Written instruction:
Transcribe every one of the following entries line for line, with nothing altered.

(Target pointing data)
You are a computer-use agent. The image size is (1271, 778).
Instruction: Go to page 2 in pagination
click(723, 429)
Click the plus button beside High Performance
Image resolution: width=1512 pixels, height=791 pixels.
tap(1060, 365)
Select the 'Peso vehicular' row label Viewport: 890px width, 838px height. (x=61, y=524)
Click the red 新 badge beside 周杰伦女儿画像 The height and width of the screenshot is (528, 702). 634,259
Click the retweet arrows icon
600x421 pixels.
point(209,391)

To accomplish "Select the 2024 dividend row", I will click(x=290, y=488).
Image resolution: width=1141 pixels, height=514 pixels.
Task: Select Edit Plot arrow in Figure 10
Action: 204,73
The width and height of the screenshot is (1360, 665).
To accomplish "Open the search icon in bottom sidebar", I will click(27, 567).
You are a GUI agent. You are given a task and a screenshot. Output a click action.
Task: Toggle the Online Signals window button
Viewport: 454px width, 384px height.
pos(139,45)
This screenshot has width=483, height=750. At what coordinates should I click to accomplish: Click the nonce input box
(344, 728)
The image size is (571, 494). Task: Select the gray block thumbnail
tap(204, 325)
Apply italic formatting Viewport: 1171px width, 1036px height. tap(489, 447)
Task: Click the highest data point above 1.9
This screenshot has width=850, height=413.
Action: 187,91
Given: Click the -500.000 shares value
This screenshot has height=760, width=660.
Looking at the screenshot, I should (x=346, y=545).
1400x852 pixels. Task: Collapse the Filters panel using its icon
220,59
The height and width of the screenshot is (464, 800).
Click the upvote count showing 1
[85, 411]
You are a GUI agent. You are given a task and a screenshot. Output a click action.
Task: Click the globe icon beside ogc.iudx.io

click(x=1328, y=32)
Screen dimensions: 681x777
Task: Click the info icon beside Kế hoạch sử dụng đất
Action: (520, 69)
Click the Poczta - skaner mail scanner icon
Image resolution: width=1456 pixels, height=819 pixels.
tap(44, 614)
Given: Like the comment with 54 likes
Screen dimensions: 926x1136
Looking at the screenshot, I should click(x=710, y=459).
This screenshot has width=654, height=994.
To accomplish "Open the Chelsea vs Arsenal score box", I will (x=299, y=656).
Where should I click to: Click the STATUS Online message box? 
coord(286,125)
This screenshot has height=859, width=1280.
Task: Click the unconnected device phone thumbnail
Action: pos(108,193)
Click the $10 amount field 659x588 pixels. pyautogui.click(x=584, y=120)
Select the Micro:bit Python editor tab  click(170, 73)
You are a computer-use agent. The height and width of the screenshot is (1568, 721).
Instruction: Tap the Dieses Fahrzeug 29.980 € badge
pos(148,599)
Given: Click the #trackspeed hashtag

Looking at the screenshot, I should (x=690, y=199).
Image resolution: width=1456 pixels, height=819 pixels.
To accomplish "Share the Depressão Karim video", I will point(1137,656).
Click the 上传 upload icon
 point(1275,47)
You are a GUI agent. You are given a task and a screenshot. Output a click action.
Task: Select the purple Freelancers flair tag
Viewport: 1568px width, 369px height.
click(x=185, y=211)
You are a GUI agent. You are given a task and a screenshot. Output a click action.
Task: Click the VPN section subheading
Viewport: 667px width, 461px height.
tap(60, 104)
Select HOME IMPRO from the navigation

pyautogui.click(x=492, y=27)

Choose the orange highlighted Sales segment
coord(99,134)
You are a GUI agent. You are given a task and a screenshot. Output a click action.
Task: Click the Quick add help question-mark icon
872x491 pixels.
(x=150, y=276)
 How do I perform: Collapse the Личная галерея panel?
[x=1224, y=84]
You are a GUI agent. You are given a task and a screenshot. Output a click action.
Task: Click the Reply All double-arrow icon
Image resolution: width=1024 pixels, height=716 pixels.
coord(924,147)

Response for this exercise:
You are a computer-use agent. The image size is (1271, 778).
Instruction: Go to page 2 in pagination
click(723, 429)
Click the plus button beside High Performance
Image resolution: width=1512 pixels, height=791 pixels.
tap(1060, 365)
Select the 'Peso vehicular' row label Viewport: 890px width, 838px height. (x=61, y=524)
Click the red 新 badge beside 周杰伦女儿画像 The height and width of the screenshot is (528, 702). 634,259
Click the retweet arrows icon
600x421 pixels.
point(209,391)

To accomplish "Select the 2024 dividend row", I will click(x=290, y=488).
Image resolution: width=1141 pixels, height=514 pixels.
Task: Select Edit Plot arrow in Figure 10
Action: 204,73
The width and height of the screenshot is (1360, 665).
To accomplish "Open the search icon in bottom sidebar", I will click(27, 567).
You are a GUI agent. You are given a task and a screenshot. Output a click action.
Task: Toggle the Online Signals window button
Viewport: 454px width, 384px height.
pos(139,45)
This screenshot has width=483, height=750. At what coordinates should I click to accomplish: Click the nonce input box
(344, 728)
The image size is (571, 494). Task: Select the gray block thumbnail
tap(204, 325)
Apply italic formatting Viewport: 1171px width, 1036px height. tap(489, 447)
Task: Click the highest data point above 1.9
This screenshot has width=850, height=413.
Action: 187,91
Given: Click the -500.000 shares value
This screenshot has height=760, width=660.
Looking at the screenshot, I should (x=346, y=545).
1400x852 pixels. Task: Collapse the Filters panel using its icon
220,59
The height and width of the screenshot is (464, 800).
Click the upvote count showing 1
[85, 411]
You are a GUI agent. You are given a task and a screenshot. Output a click action.
Task: Click the globe icon beside ogc.iudx.io

click(x=1328, y=32)
Screen dimensions: 681x777
Task: Click the info icon beside Kế hoạch sử dụng đất
Action: (520, 69)
Click the Poczta - skaner mail scanner icon
Image resolution: width=1456 pixels, height=819 pixels.
tap(44, 614)
Given: Like the comment with 54 likes
Screen dimensions: 926x1136
Looking at the screenshot, I should click(x=710, y=459).
This screenshot has width=654, height=994.
To accomplish "Open the Chelsea vs Arsenal score box", I will (x=299, y=656).
Where should I click to: Click the STATUS Online message box? 
coord(286,125)
This screenshot has height=859, width=1280.
Task: Click the unconnected device phone thumbnail
Action: pos(108,193)
Click the $10 amount field 659x588 pixels. pyautogui.click(x=584, y=120)
Select the Micro:bit Python editor tab  click(170, 73)
You are a computer-use agent. The height and width of the screenshot is (1568, 721).
Instruction: Tap the Dieses Fahrzeug 29.980 € badge
pos(148,599)
Given: Click the #trackspeed hashtag

Looking at the screenshot, I should (x=690, y=199).
Image resolution: width=1456 pixels, height=819 pixels.
To accomplish "Share the Depressão Karim video", I will point(1137,656).
Click the 上传 upload icon
 point(1275,47)
You are a GUI agent. You are given a task and a screenshot. Output a click action.
Task: Select the purple Freelancers flair tag
Viewport: 1568px width, 369px height.
click(x=185, y=211)
You are a GUI agent. You are given a task and a screenshot. Output a click action.
Task: Click the VPN section subheading
Viewport: 667px width, 461px height.
tap(60, 104)
Select HOME IMPRO from the navigation

pyautogui.click(x=492, y=27)

Choose the orange highlighted Sales segment
coord(99,134)
You are a GUI agent. You are given a task and a screenshot. Output a click action.
Task: Click the Quick add help question-mark icon
872x491 pixels.
(x=150, y=276)
 How do I perform: Collapse the Личная галерея panel?
[x=1224, y=84]
You are a GUI agent. You are given a task and a screenshot. Output a click action.
Task: Click the Reply All double-arrow icon
Image resolution: width=1024 pixels, height=716 pixels.
coord(924,147)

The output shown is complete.